[AVAILABLE DATA]
****

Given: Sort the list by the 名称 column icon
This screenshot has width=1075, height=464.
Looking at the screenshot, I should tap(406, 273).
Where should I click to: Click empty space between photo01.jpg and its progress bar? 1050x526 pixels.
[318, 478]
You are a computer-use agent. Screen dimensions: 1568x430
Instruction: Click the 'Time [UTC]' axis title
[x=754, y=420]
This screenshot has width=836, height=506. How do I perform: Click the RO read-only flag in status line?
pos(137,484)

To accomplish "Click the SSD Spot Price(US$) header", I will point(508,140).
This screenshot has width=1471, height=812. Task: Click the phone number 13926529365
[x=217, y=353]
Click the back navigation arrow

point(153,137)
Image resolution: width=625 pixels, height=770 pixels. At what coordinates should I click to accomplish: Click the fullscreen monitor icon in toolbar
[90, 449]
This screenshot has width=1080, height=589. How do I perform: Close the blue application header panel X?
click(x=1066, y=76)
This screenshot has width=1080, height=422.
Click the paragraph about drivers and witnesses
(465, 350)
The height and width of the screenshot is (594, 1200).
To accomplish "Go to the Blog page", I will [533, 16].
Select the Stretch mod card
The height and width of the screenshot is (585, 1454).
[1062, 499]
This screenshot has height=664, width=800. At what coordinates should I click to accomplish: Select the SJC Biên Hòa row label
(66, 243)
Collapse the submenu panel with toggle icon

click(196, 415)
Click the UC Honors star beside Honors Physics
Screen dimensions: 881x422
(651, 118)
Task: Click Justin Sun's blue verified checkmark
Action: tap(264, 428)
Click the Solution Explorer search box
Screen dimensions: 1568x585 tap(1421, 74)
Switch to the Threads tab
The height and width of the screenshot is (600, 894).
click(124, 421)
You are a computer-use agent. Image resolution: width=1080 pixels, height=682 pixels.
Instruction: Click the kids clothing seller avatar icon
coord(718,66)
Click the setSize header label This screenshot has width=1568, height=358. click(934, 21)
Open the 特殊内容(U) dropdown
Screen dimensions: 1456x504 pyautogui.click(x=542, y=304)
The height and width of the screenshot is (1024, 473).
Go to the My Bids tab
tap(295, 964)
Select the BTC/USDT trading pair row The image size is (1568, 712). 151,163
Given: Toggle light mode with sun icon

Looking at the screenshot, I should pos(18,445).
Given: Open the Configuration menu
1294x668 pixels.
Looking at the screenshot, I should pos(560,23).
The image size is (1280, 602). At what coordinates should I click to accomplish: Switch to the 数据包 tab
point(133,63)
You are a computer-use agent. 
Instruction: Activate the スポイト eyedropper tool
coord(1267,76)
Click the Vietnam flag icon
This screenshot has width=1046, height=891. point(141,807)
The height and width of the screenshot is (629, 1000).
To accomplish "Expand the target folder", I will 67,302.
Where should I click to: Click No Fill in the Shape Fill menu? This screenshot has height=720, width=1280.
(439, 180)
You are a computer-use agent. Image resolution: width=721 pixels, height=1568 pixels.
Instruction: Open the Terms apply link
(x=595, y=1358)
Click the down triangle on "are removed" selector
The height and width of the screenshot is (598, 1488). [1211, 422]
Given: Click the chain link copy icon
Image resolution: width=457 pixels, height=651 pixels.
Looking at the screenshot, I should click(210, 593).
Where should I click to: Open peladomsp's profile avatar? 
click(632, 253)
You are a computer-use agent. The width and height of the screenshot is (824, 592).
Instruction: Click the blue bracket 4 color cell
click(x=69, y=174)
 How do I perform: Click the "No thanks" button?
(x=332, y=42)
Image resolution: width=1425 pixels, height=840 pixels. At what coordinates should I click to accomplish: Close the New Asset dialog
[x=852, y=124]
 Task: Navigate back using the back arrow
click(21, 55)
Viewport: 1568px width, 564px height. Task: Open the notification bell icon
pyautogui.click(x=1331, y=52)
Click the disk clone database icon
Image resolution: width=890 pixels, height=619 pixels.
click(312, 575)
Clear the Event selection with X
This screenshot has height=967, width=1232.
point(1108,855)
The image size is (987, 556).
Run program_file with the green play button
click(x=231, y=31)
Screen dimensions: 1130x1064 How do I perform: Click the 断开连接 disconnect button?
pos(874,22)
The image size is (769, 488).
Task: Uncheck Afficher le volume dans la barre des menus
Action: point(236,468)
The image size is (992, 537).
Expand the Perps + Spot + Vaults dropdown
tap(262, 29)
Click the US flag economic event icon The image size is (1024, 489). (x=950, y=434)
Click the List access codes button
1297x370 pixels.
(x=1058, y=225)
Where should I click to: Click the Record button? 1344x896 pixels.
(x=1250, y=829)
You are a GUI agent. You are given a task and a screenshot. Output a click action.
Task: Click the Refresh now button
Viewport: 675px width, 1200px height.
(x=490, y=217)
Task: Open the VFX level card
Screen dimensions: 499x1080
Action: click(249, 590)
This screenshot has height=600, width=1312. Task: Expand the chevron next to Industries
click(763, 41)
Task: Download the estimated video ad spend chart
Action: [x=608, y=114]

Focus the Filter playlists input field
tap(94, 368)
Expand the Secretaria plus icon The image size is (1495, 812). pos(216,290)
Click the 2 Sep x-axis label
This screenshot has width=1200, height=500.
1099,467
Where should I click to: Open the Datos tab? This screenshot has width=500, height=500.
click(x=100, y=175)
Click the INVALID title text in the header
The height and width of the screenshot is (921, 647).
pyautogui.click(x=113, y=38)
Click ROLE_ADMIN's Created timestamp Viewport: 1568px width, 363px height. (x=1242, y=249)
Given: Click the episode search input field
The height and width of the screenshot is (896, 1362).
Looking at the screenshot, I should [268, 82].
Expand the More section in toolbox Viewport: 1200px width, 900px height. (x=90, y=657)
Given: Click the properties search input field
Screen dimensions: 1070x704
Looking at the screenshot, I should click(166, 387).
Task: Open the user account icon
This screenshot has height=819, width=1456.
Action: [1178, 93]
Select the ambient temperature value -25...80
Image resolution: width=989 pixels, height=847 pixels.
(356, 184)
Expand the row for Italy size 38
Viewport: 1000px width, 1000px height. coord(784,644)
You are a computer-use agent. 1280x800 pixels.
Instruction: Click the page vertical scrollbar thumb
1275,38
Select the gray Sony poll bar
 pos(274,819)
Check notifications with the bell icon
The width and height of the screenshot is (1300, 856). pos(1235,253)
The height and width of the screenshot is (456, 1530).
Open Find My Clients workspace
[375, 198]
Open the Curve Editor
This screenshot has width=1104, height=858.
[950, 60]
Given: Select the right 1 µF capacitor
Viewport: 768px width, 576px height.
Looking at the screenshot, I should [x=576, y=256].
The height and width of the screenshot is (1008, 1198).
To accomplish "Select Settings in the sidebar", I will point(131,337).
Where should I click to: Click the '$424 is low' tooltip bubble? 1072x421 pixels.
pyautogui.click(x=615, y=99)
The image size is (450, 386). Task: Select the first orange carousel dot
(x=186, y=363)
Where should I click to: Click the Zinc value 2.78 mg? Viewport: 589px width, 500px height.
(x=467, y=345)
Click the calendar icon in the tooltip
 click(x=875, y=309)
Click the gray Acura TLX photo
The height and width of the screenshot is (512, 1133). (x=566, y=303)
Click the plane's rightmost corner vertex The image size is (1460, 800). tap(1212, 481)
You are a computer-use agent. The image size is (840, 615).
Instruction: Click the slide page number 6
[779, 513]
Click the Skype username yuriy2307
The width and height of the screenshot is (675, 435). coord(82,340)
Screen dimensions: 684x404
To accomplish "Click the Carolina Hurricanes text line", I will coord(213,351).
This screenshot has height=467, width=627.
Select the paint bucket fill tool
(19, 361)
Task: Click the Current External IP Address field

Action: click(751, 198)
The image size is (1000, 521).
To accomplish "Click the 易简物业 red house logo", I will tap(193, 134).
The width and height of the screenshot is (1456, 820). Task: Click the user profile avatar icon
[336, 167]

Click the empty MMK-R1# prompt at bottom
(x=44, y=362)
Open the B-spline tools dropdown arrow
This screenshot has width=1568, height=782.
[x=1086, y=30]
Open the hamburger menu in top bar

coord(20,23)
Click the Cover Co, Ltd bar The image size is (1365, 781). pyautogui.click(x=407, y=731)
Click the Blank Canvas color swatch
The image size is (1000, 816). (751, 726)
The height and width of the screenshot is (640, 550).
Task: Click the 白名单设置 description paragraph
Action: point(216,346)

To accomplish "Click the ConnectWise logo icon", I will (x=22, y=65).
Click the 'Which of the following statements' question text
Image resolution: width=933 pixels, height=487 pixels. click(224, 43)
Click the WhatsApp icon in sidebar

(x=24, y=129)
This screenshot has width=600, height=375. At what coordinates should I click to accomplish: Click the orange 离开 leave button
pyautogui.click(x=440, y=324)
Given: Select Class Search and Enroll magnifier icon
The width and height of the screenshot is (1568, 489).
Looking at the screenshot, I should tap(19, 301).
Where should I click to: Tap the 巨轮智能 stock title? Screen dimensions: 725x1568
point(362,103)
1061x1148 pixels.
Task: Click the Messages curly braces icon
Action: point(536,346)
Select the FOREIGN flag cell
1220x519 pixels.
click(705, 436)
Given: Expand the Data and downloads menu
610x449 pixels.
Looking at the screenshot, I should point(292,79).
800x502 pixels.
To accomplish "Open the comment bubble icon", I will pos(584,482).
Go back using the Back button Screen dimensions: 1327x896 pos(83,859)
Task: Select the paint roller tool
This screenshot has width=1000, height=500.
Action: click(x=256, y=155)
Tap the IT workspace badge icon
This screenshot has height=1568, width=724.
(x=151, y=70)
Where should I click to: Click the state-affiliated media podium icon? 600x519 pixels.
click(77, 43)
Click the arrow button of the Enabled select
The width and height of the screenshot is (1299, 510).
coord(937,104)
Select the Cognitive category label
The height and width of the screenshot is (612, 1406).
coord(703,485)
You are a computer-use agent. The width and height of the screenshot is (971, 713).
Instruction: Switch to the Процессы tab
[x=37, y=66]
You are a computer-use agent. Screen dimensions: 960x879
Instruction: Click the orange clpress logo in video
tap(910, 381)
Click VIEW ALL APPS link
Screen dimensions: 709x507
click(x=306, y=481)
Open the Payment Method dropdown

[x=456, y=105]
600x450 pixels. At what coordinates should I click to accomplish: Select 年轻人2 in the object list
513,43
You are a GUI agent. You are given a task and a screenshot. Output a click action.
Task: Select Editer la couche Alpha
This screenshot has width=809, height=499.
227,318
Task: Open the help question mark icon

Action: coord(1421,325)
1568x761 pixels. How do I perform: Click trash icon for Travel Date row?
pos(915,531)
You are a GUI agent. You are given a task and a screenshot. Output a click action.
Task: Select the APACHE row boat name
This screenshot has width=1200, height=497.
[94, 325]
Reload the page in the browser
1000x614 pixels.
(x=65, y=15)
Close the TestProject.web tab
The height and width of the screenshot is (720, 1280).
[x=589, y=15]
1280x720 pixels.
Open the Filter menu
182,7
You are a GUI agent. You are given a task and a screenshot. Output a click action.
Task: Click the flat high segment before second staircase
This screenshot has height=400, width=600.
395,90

****

[WORK INSTRUCTION] Every line above with the string "computer" in it should be copied into the answer.

[RESPONSE BELOW]
You are a computer-use agent. Screen dimensions: 1568x430
You are a computer-use agent. Image resolution: width=1080 pixels, height=682 pixels.
You are a computer-use agent. 
You are a computer-use agent. Image resolution: width=721 pixels, height=1568 pixels.
You are a computer-use agent. The width and height of the screenshot is (824, 592).
You are a computer-use agent. 1280x800 pixels.
You are a computer-use agent. The image size is (840, 615).
You are a computer-use agent. The width and height of the screenshot is (971, 713).
You are a computer-use agent. Screen dimensions: 960x879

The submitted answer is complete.